■ **WHAT YOU SHOULD DO**
Copy the records again, starting at their first line and stopping after the line that contains "Action: tap(33, 68)", and include both of those lines. Leave the pictures out of your copy.

══════

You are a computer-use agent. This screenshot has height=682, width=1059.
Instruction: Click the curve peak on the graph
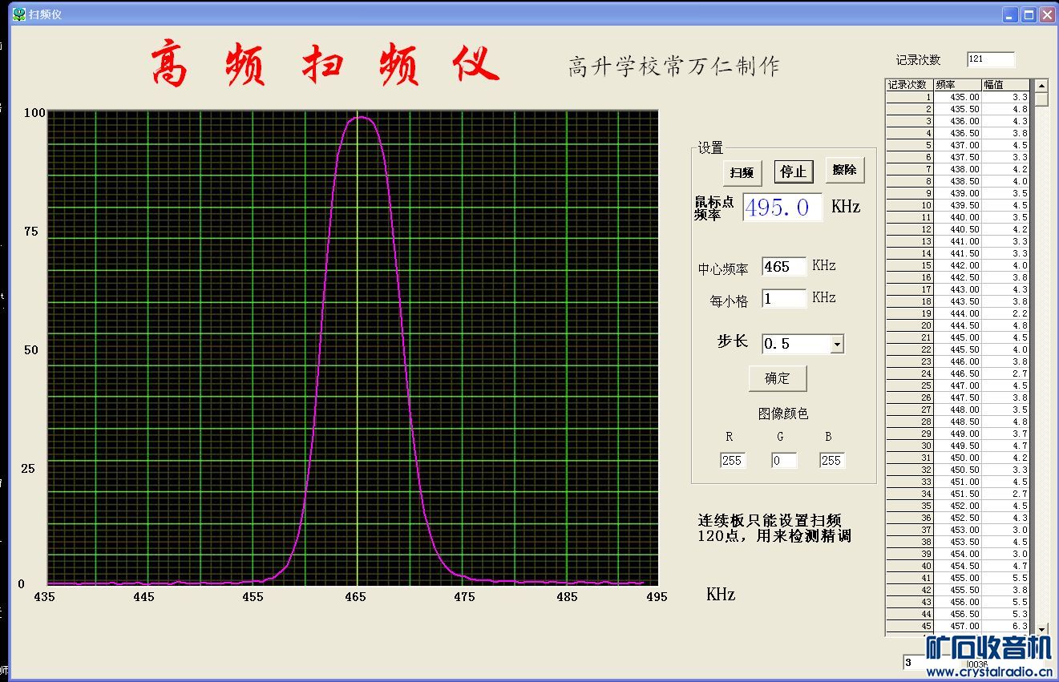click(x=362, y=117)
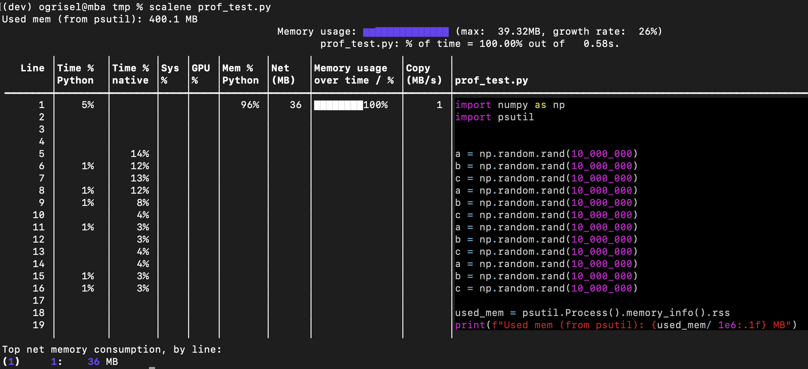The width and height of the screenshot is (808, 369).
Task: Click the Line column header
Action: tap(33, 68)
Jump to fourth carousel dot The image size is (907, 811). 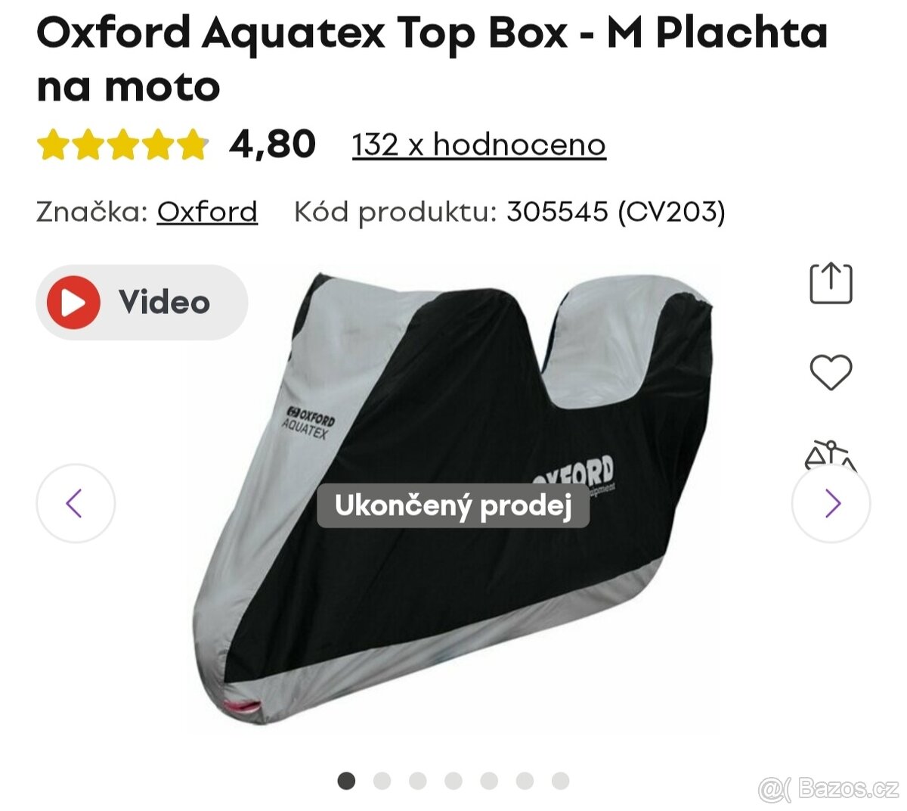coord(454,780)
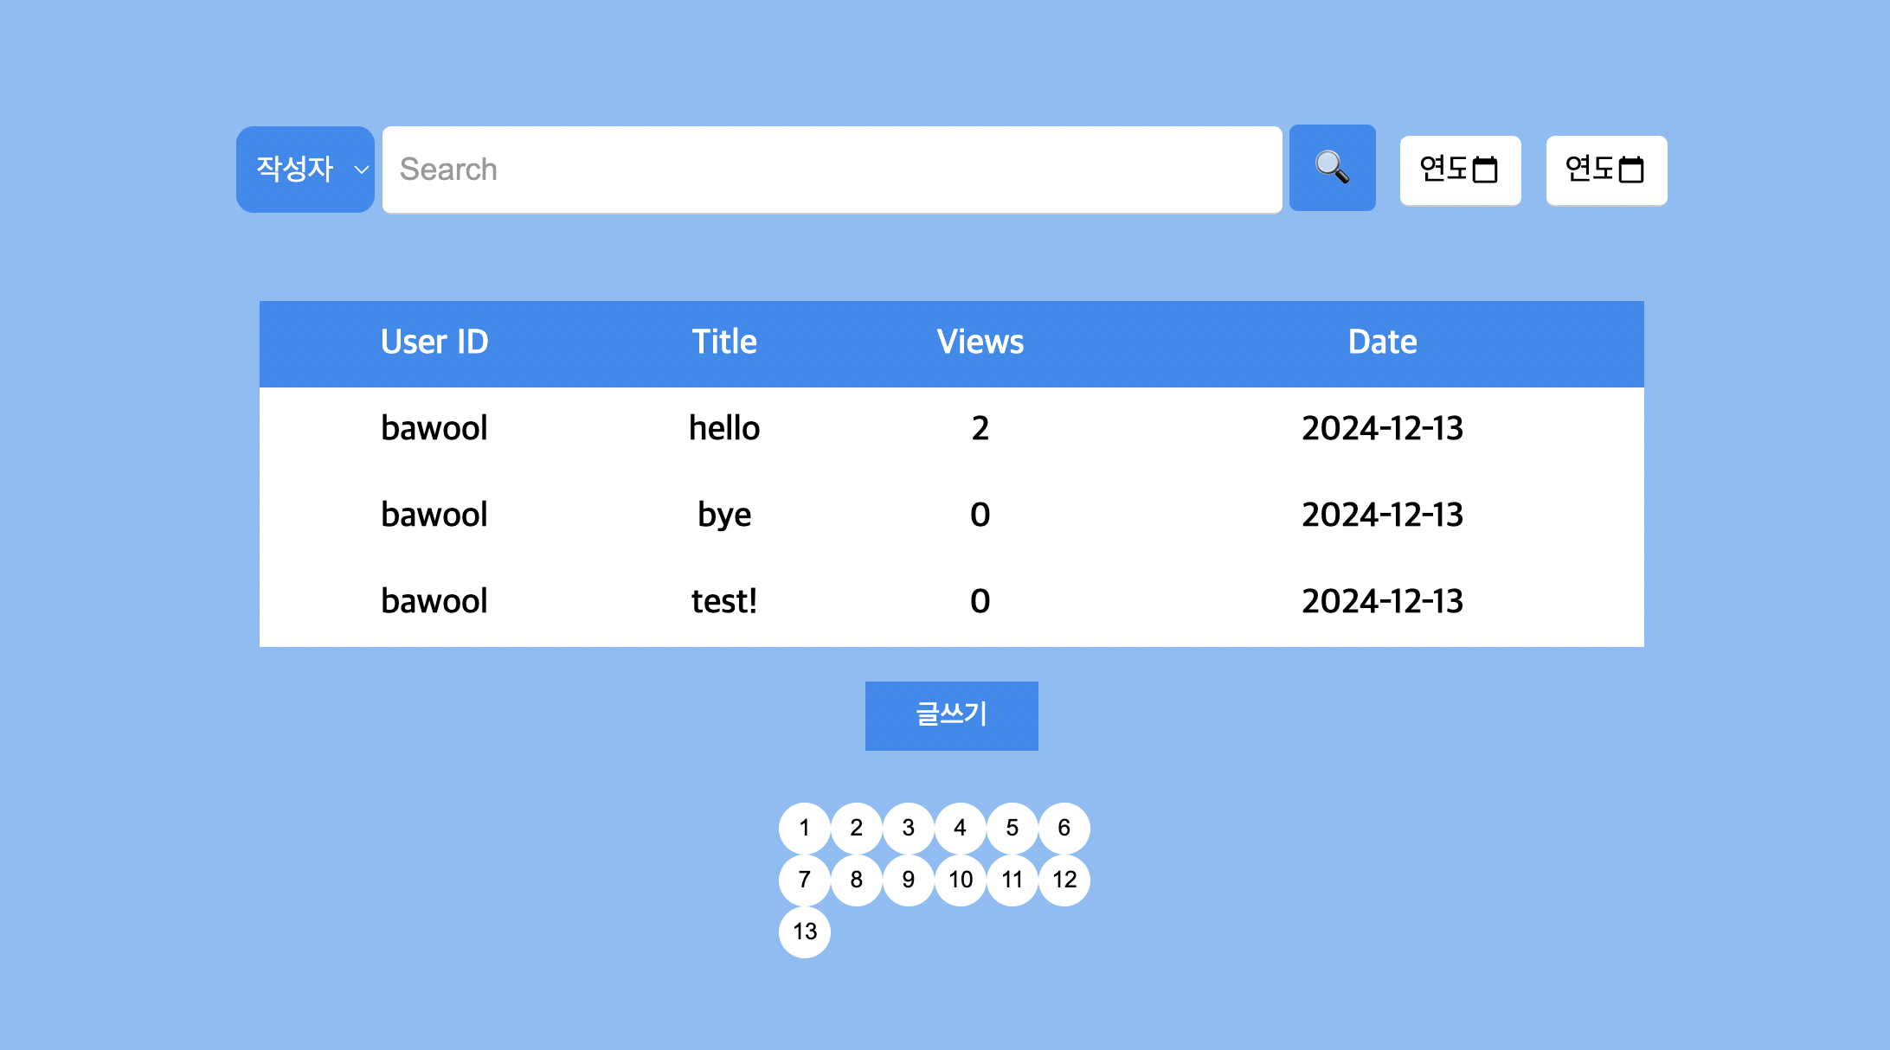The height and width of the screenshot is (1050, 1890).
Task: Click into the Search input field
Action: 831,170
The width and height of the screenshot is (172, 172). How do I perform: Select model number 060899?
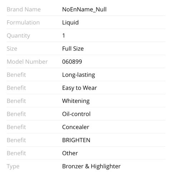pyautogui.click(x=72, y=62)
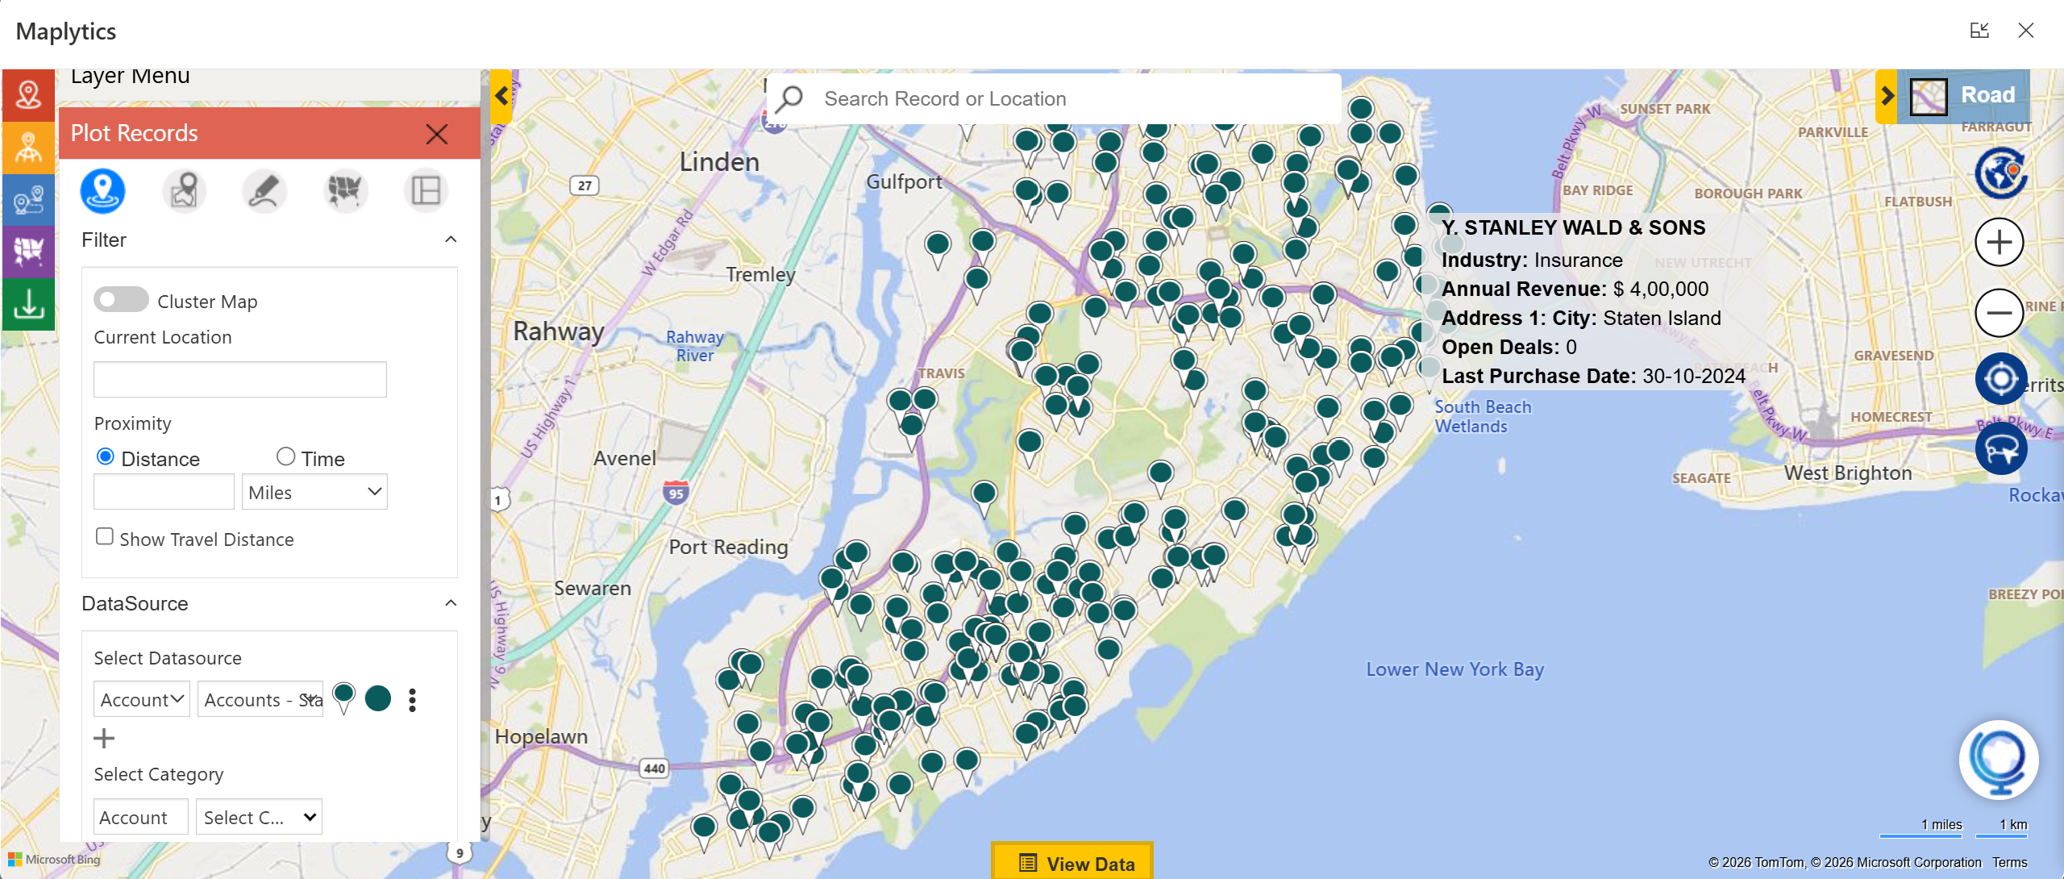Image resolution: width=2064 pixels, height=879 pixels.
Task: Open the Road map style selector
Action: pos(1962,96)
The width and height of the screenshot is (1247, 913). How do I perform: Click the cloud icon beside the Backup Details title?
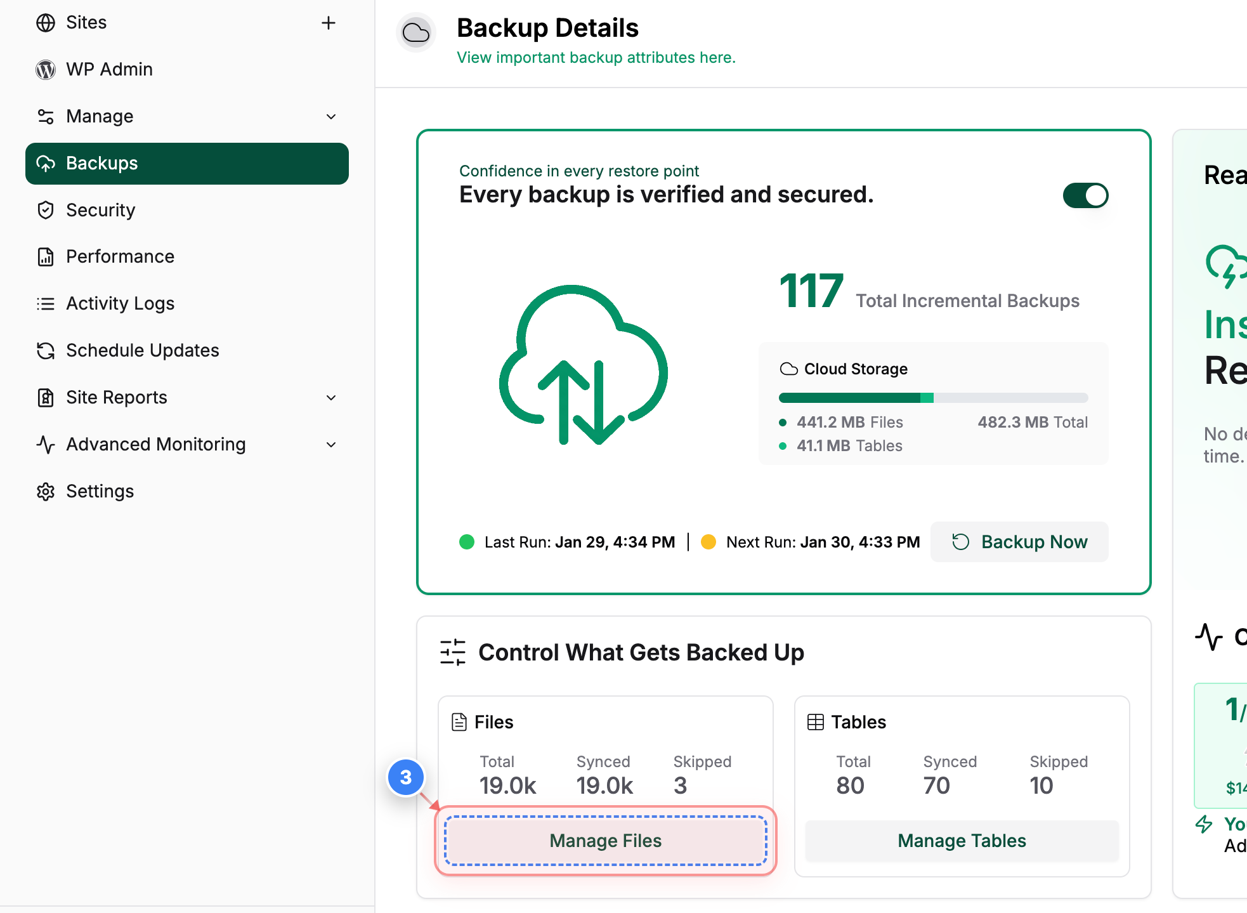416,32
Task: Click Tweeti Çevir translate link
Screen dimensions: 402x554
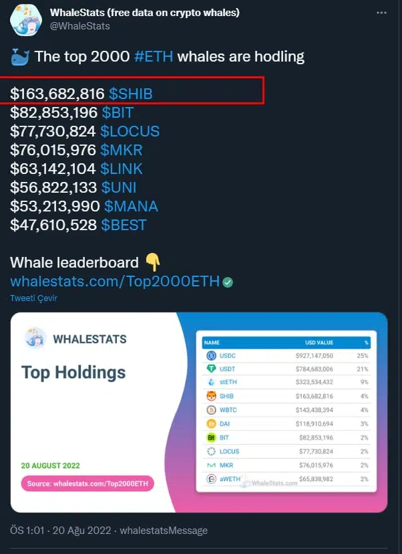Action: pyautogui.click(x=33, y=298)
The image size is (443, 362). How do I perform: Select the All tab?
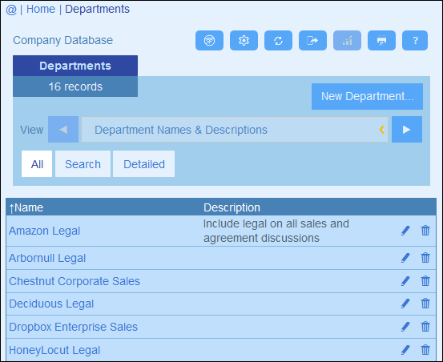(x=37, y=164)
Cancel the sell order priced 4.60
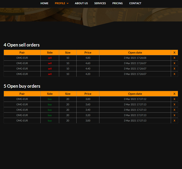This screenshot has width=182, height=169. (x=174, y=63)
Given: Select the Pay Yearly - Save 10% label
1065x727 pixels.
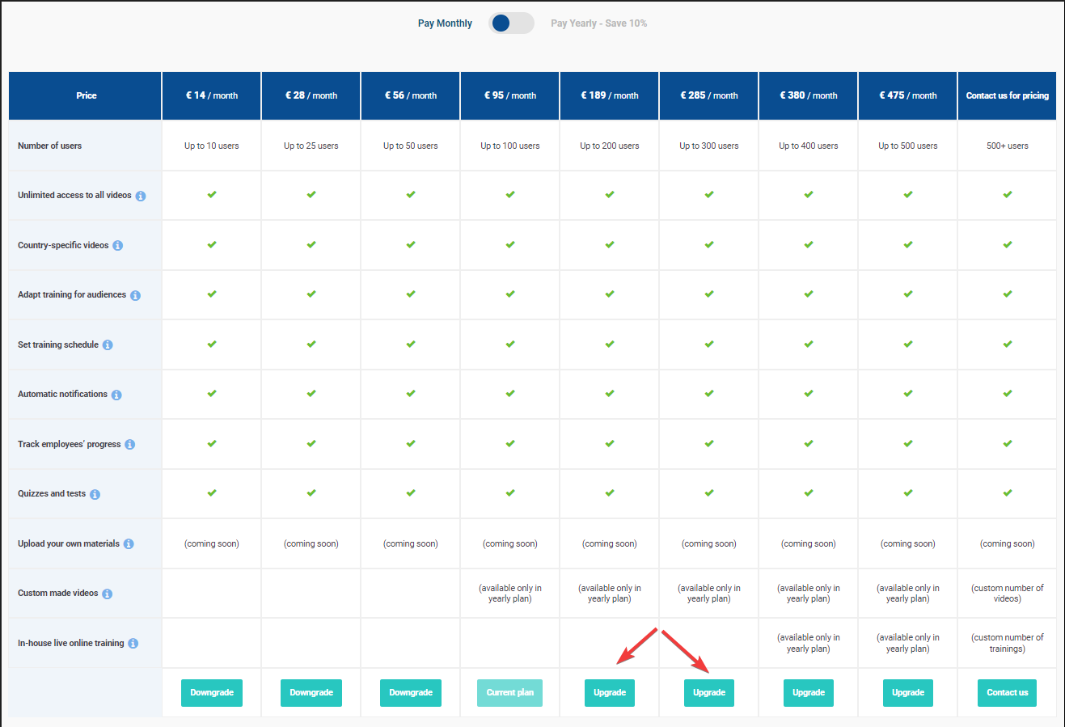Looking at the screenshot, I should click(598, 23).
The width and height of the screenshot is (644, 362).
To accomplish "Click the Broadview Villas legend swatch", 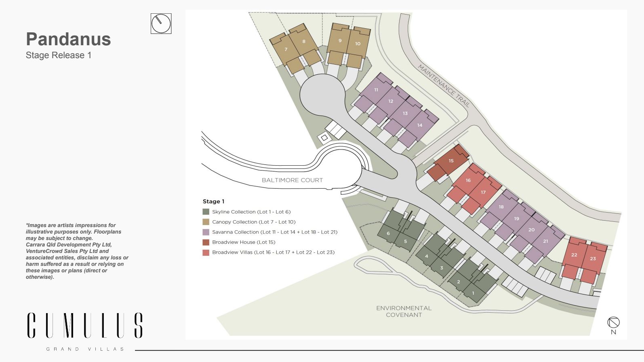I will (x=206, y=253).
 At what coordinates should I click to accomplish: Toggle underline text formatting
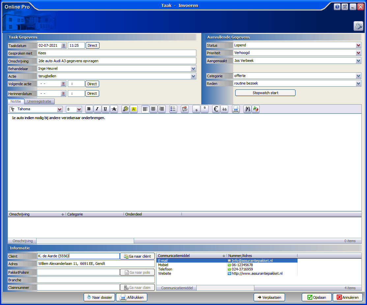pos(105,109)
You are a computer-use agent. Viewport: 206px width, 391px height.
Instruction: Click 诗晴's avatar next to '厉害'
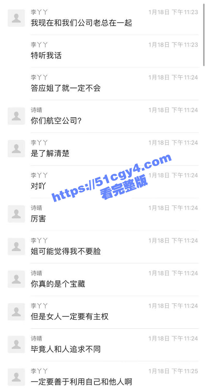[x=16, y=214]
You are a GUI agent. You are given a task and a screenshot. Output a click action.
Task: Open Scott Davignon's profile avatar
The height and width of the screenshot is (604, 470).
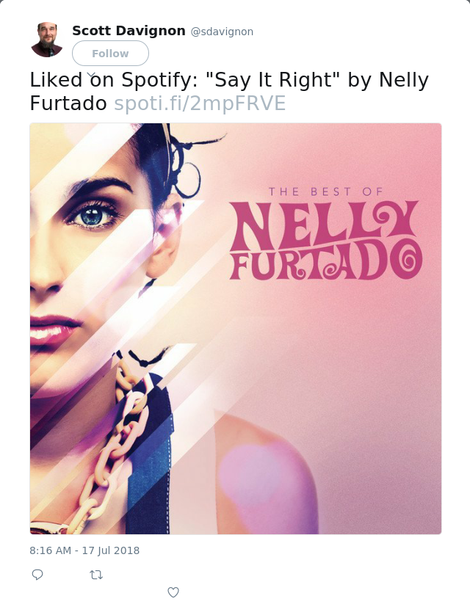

══════

■ **SOLUTION BELOW**
You are a computer-use agent. This screenshot has height=682, width=1059.
Instruction: Click the curve peak on the graph
click(x=362, y=117)
The width and height of the screenshot is (808, 369).
Task: Click the Line column header
Action: tap(33, 68)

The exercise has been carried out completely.